# What is needed:
Add 137 to every coordinate in the answers, then write out everything from the line containing "Click the Restart Service icon" down to the end of the listing, with the requests included and the pictures left out.

# Data rows:
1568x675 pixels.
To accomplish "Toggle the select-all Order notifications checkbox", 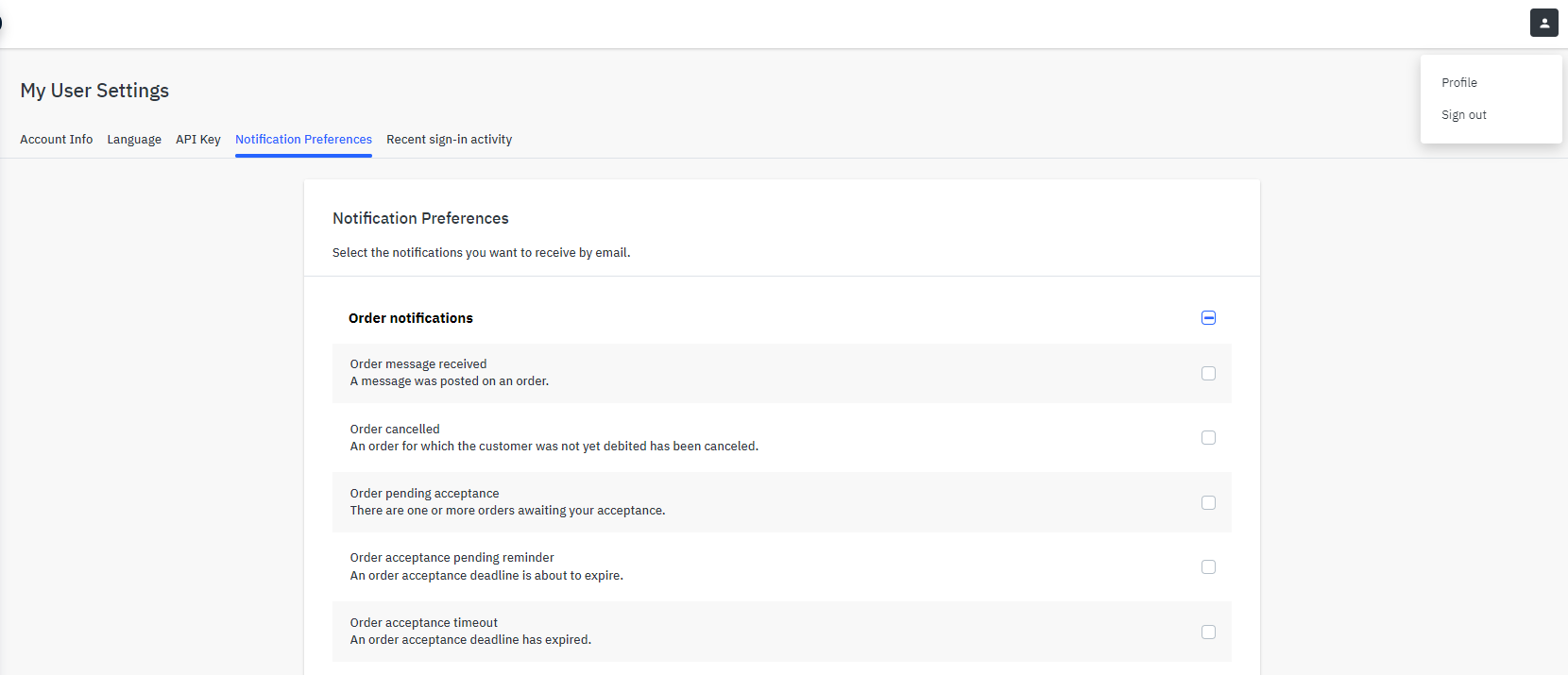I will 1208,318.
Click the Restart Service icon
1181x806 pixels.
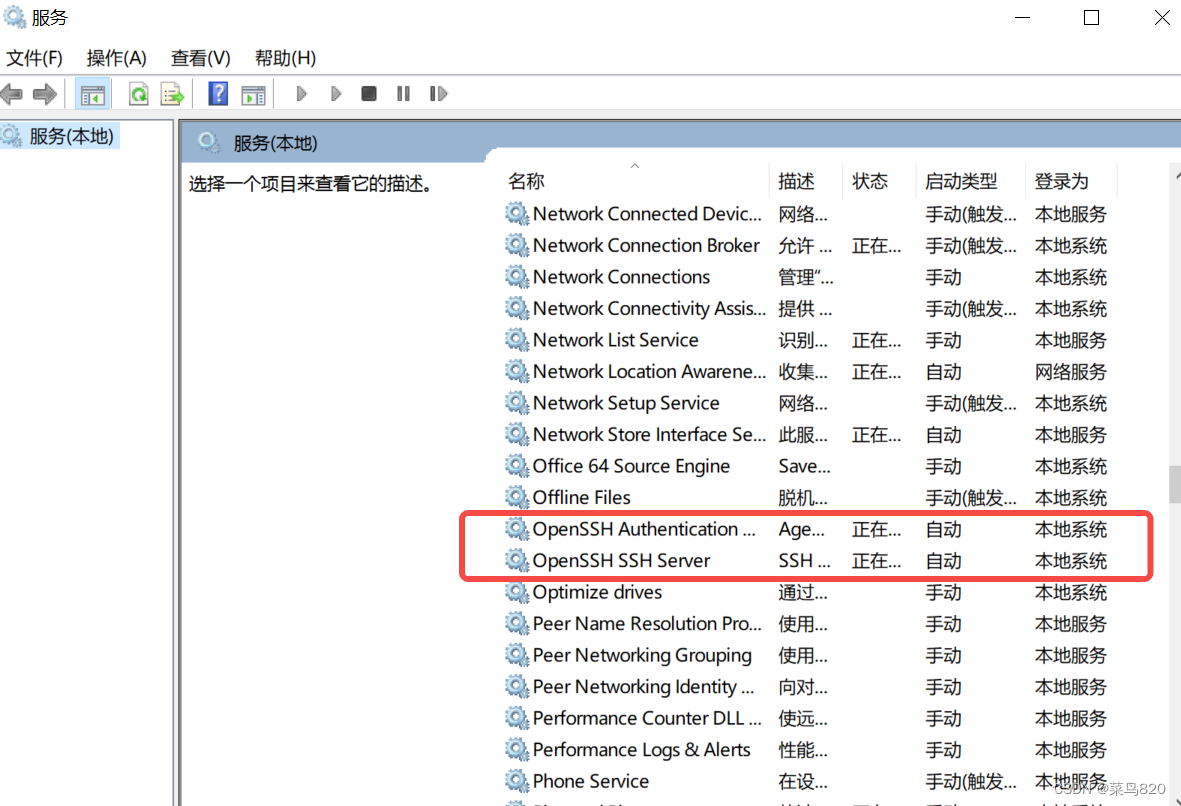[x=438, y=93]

# Solution to the problem:
Click the Restart Service icon
1181x806 pixels.
[x=575, y=230]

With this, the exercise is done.